» **What is required**: Below, find each line holding "бетона" and state how many there are, using the number alone.

» **Records shown**:
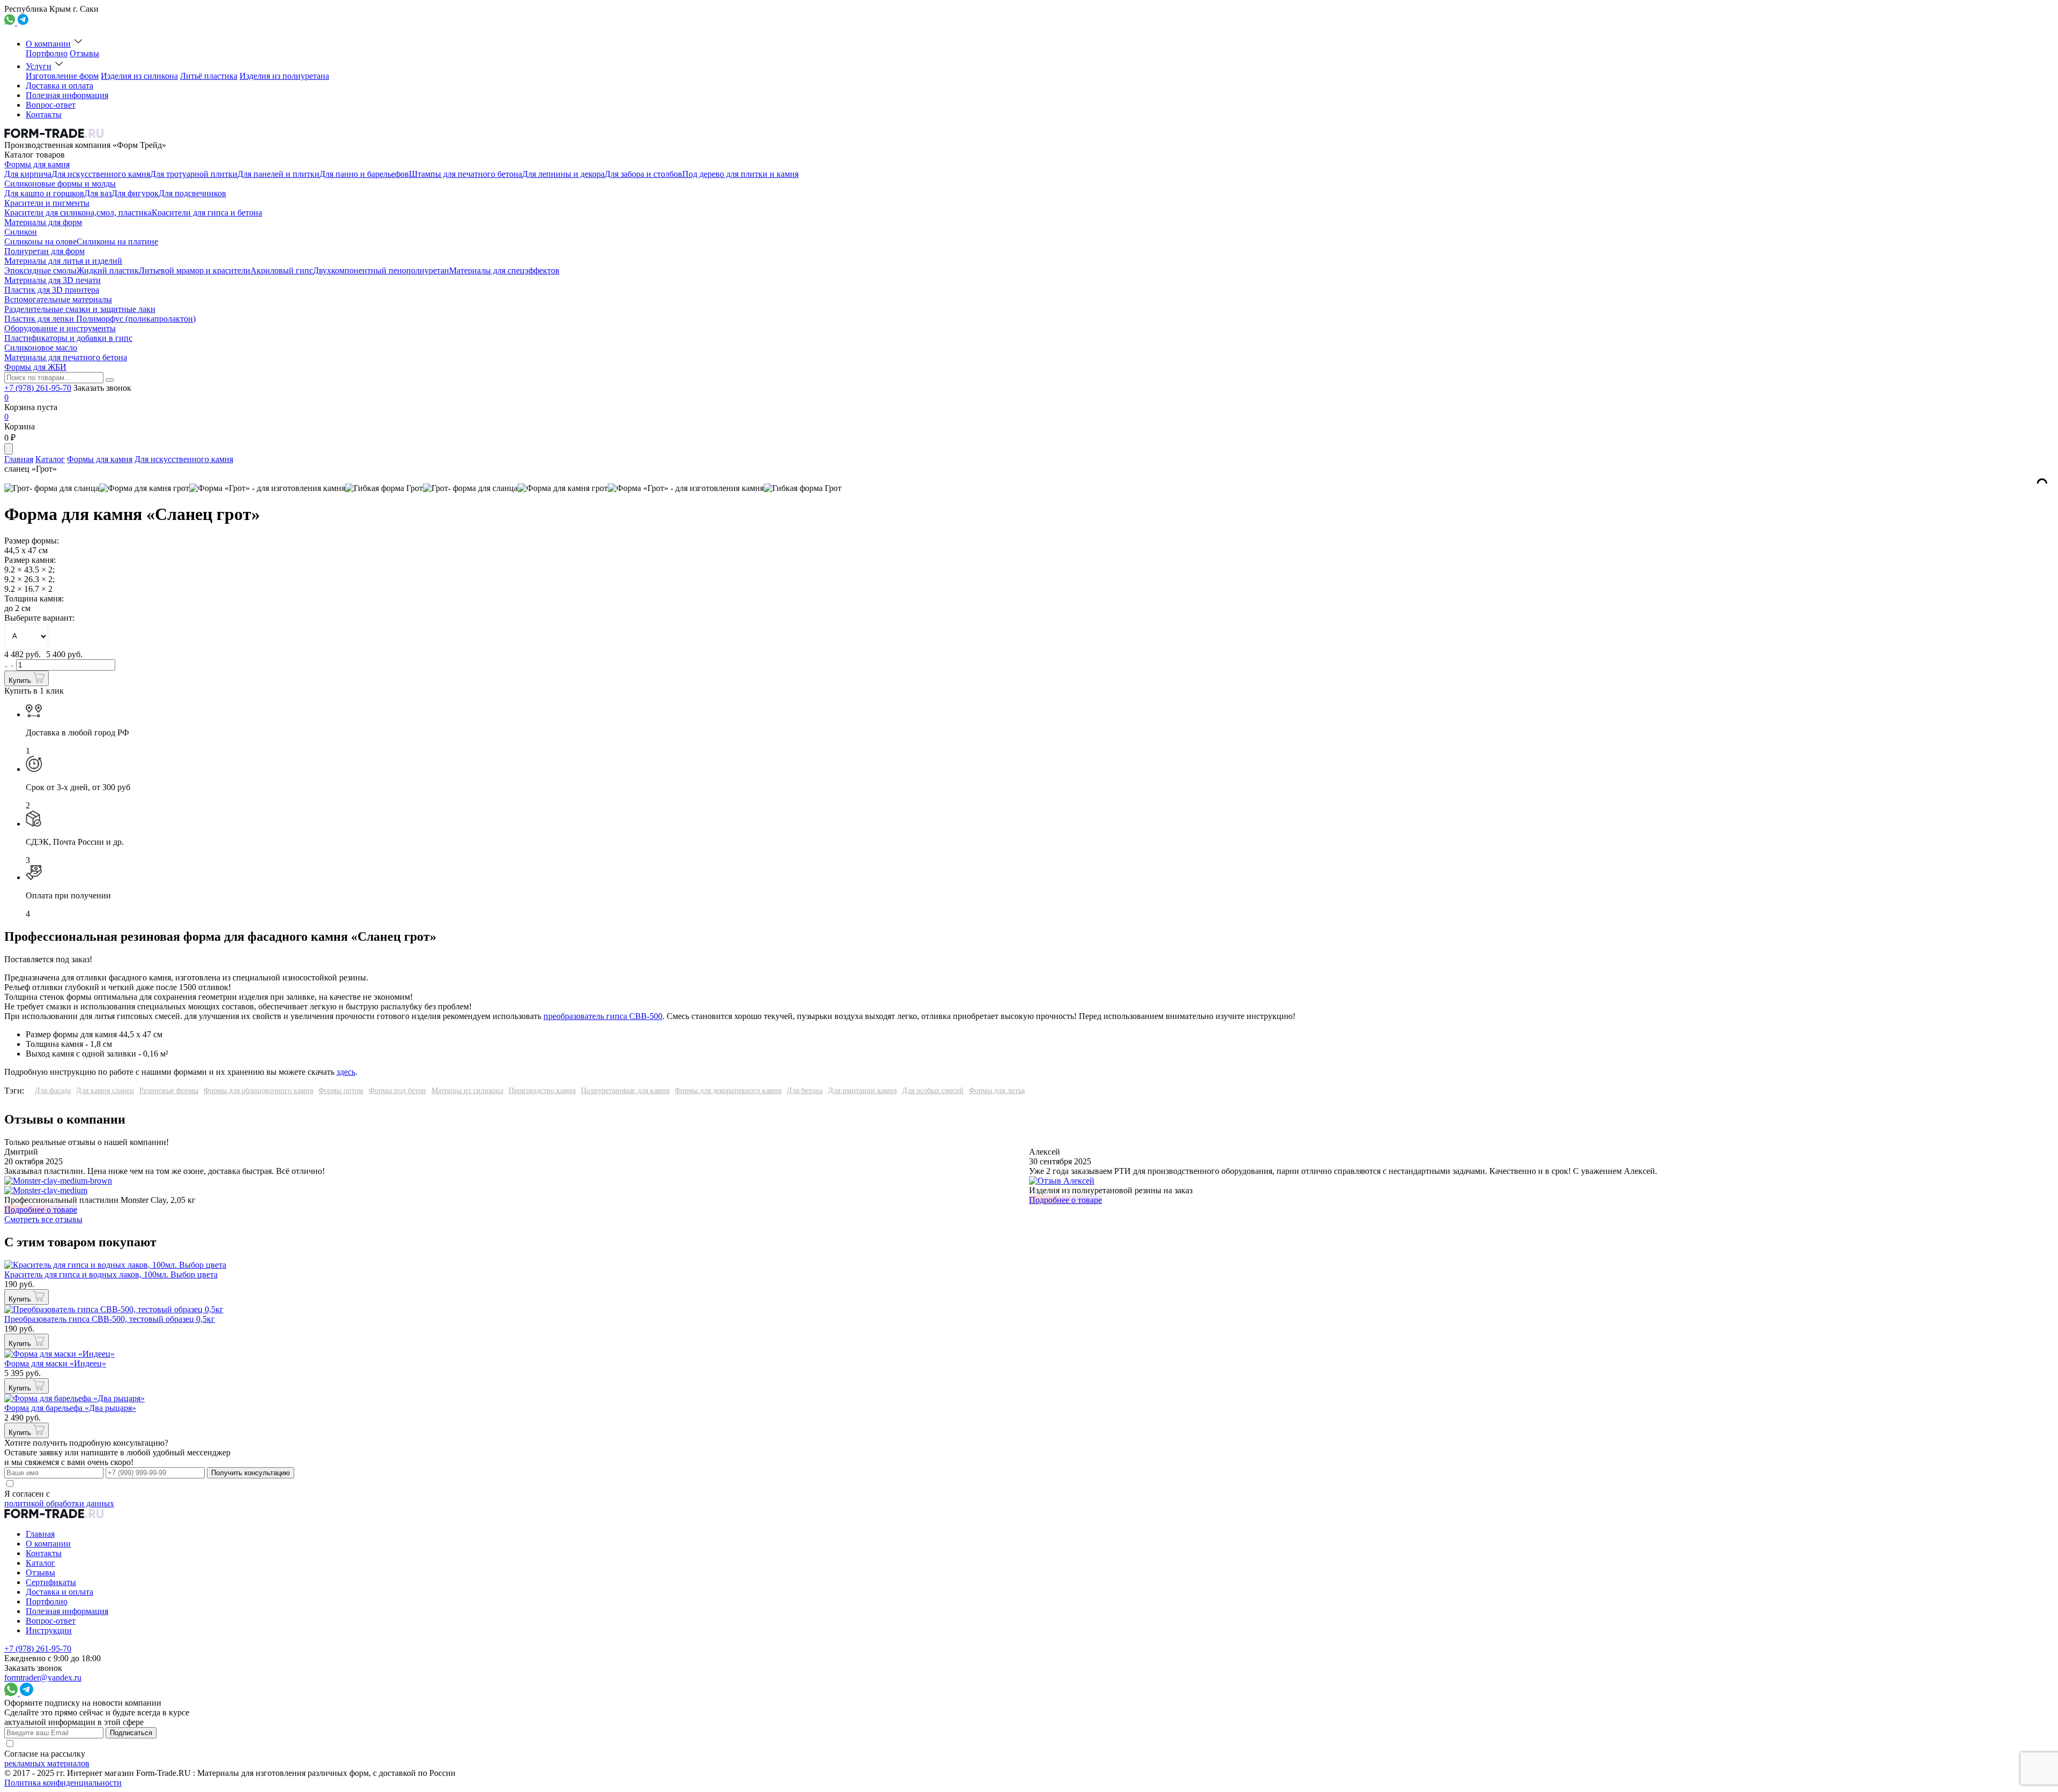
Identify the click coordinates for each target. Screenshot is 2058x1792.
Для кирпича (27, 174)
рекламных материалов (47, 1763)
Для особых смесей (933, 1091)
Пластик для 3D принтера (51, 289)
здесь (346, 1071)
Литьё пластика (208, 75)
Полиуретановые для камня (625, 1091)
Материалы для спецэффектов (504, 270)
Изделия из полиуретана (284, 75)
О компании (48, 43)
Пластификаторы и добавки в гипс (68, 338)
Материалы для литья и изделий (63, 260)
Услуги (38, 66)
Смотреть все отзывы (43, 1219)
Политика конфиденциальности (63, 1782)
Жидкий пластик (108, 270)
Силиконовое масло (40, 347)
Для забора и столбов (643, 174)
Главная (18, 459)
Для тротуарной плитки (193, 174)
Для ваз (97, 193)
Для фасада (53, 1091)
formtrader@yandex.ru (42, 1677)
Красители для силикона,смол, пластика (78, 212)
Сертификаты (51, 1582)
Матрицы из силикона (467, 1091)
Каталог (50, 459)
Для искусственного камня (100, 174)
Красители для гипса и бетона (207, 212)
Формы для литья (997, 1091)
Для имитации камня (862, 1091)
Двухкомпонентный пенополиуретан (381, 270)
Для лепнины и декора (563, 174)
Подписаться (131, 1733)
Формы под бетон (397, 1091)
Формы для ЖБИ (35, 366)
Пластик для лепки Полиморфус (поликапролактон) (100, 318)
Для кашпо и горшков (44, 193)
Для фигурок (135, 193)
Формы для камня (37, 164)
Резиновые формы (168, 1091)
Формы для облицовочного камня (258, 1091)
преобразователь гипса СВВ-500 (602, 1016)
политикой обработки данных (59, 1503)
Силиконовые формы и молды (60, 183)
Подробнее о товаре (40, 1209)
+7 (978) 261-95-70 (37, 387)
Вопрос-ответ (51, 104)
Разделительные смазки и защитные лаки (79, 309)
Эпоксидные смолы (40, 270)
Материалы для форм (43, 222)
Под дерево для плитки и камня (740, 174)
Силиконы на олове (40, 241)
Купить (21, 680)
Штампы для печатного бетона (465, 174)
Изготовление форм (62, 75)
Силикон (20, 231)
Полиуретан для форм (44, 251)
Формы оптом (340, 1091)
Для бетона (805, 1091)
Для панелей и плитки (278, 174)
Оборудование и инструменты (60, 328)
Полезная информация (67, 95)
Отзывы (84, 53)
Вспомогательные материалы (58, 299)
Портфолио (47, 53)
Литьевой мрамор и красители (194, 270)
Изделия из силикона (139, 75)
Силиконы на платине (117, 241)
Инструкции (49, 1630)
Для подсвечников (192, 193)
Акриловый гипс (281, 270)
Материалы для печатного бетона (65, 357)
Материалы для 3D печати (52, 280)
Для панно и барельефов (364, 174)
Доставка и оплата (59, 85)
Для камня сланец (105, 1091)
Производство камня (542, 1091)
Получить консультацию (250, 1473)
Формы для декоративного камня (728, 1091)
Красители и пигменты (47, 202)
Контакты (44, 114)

» **Result**: 4